The following educational document corresponds with Unit Eight: Planters, Poor Whites and White Supremacy in the After Slavery exhibition. Note the "Questions to Consider" section included at the end of each document.

Context
A few months after the Civil War ended, northern journalist Sidney Andrews made a tour of Georgia and the Carolinas and published a book describing his travels and the people he met. To his surprise, he found North Carolina to be much more unsettled than South Carolina. The Rebels in North Carolina remained much more defiant (because, Andrews concluded, they had not experienced the destruction of Sherman's march as South Carolina had) and the whites were much more antagonistic. Throughout the war, Unionism had been much stronger in North Carolina than in South Carolina, and at the beginning of Reconstruction, Unionists in North Carolina, many of whom had been relatively poor, were holding a grudge against Rebels, many of whom had been relatively wealthy.

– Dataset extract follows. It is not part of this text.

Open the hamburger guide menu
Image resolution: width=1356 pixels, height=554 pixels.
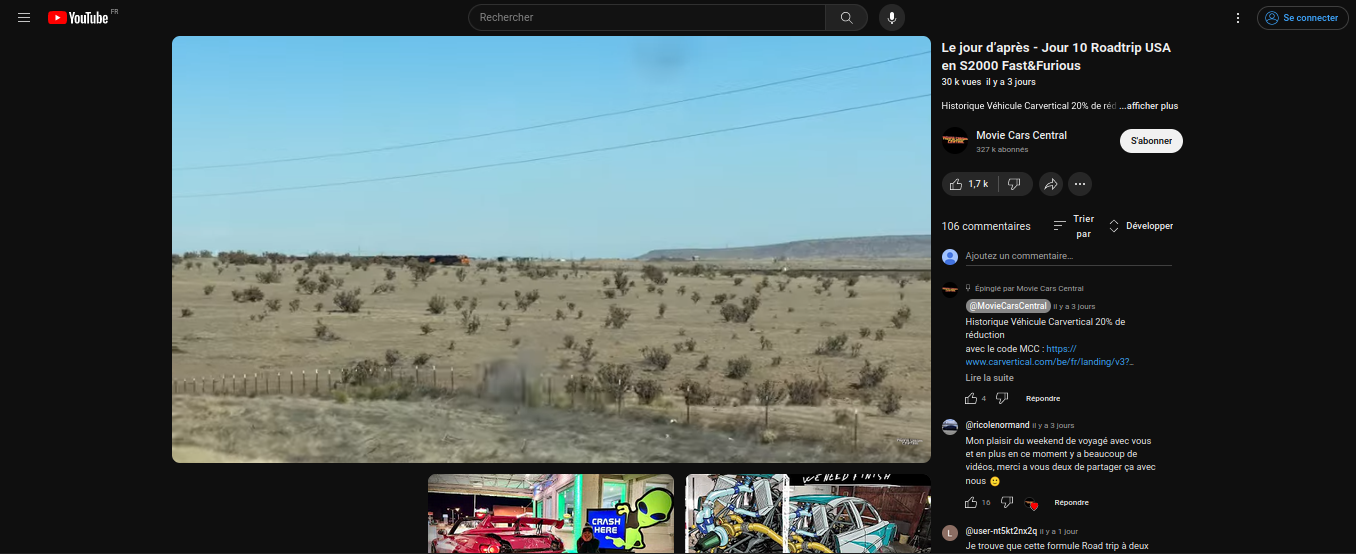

Sidney Andrews on Attitudes among North Carolina's Poor Whites

The poor whites could be relied upon during the war because their instincts led them in a path parallel to that taken by the government. Now, however, say many of our officers on duty in this section, they give us more trouble than the real Rebels,-those who voluntarily went into the Rebel army. They have very little judgment, and their instincts do not now lead them toward the ends the government is pursuing. Not a few of them claim that the farms of the leading Rebels should be apportioned out among those who fought Rebels.

I have already spoken of the somewhat savage disregard of the lives of those who have been known as Rebels. There is, further, an almost utter contempt of the property rights of Rebels in the country districts. It is a remark one often substantially hears, - "Every d--n thing in South Carolina ought to be destroyed, and every d--n man driven out of the country, and every d-n woman hung." Unquestionably these North Carolina Unionists have suffered much from Rebels before the war as well as during the war. I am not arguing a case against them, but only stating facts. The root of the matter is, that they are making the readjustment just what they made the Rebellion, - a personal issue with another class of the people. However satisfactory this fact may be to any man or any body of men in the North, it is one which gives trouble to our troops.

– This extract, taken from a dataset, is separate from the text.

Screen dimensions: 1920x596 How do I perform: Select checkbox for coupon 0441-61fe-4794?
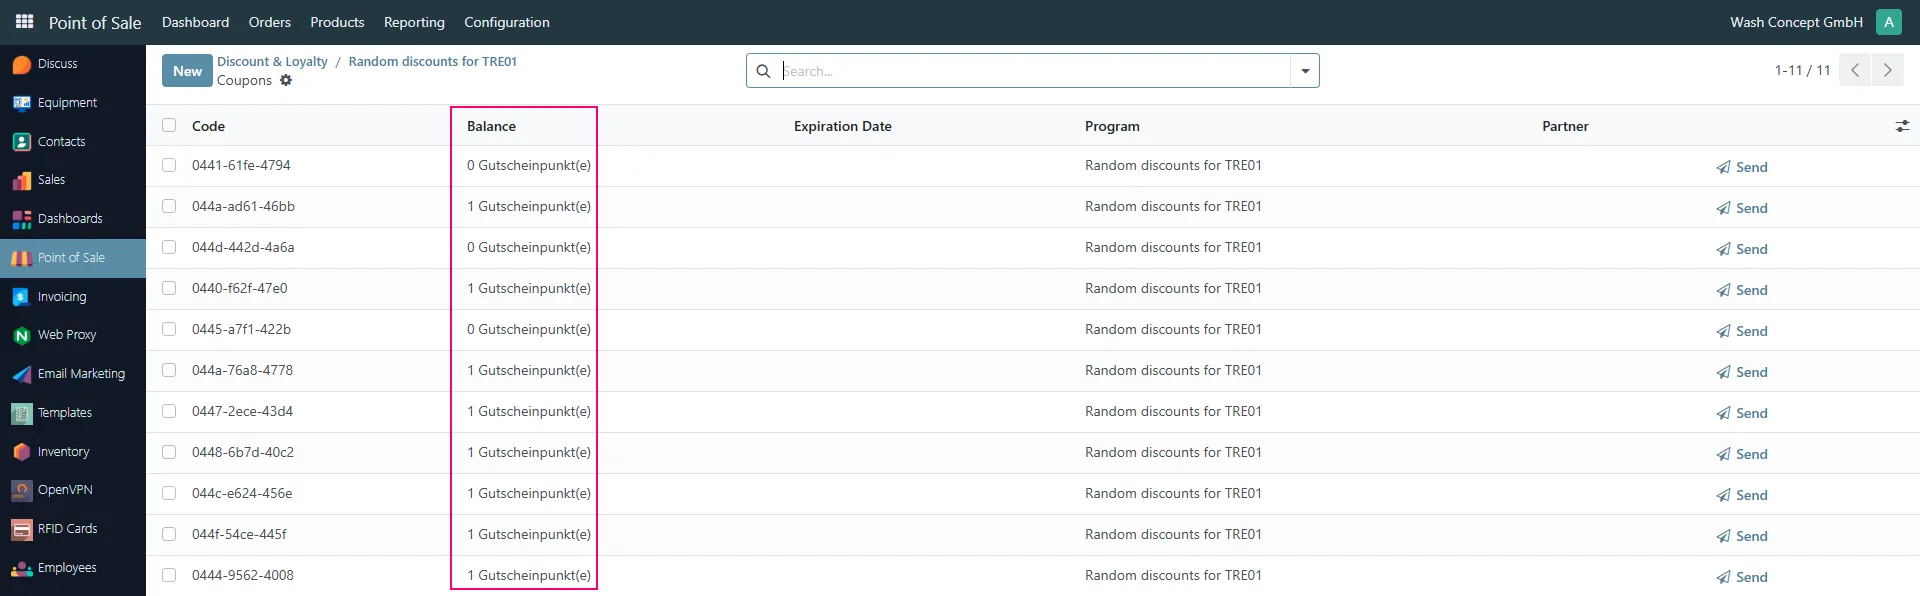click(x=169, y=165)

Source: Sidney Andrews, The South since the War: As Shown by Fourteen Weeks of Travel and Observation in Georgia and the Carolinas (Boston: Ticknor and Fields, 1866), p.116.

 

Questions to Consider

  1. What do Andrews's comments suggest about northern perceptions of the loyalties of southern poor whites during the war?

  2. What accounts for the expression of hostility towards South Carolina expressed by North Carolina Unionists?

  3. Why does Andrews believe that poor whites' "instincts do not now lead them toward the ends the government is pursuing"?